Military Embedded Systems

BAM Blog: How packaging issues accelerate EOL


February 06, 2014

George Karalias

Rochester Electronics

Before & AfterMarket (BAM) Blog: Nobody likes to be duped. Anyone who has ever bought a “designer” handbag on the street at a huge discount quickly figures out the deal was too good to be true. Something that looked genuine on the outside turns out to be fake.

The same holds true for electronics components. The components themselves are re-marked, re-topped or re-labeled to look like the originals; or are repackaged to look brand new. In some applications, even if the device itself is authentic, repackaging the item can render it counterfeit. “There is no longer such a thing as standard packaging,” according to Dan Deisz, director of design engineering for semiconductor manufacturer and distributor Rochester Electronics LLC.

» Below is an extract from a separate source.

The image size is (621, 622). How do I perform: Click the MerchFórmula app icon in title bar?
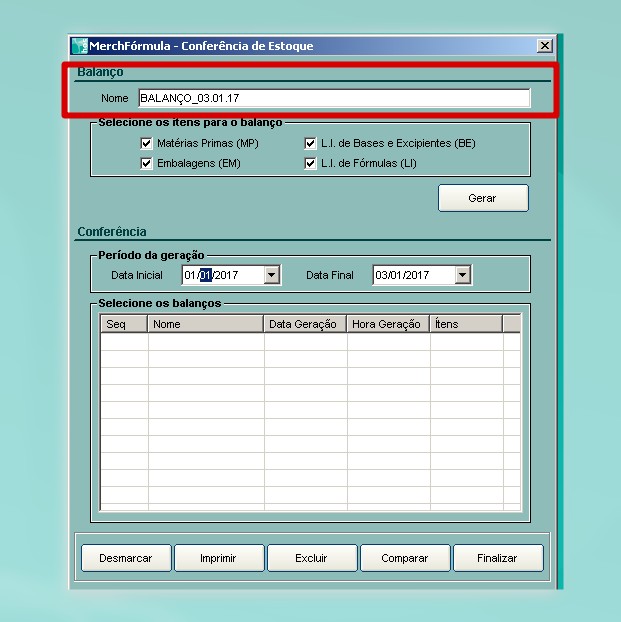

Chip failure in a consumer product can be damaging to the brand; failure in a military or aerospace application can be a matter of life and death. To curtail the incidence of counterfeit or mislabeled parts in its supply chain, the U.S. government has recently placed the responsibility for sourcing authentic components squarely on shoulders of subcontractors that serve the U.S military and aerospace markets.

Buyers in the military market have responded to the threat by buying and holding on to wafers until the devices are ready to be packaged. “That used to be a sound strategy,” explains Deisz, “for both wafers and packaging substrates; however, today’s custom packaging (especially flip-chip) creates reliability issues with bumped wafers and package substrates over long-term storage (20+ years). Flip-chip substrates are typically not held in storage by assembly houses for more than two years” Deisz says. Sole-source custom packaging limits sourcing options for customers and contractors that are using COTS devices in military and aerospace designs.

Companies such as Rochester Electronics help provide long-term solutions through its own assembly engineering team who evaluate customer packaging needs. They determine whether customers can be matched with existing assembly capability, new capability, or through the re-introduction of the original. Fully-authorized packaging solutions help customers avoid counterfeit devices that become threatening after an EOL notification.

Packaging options from Rochester include CDIP, CERPACK, CPGA, CQFP, CLCC, SB DIP, Flat Pack, PDIP, QFP, SOP, PLCC, BGA, and SOJ. The new package undergoes extensive qualification in order to ensure that it performs to the same level or better than the OEM packages performed.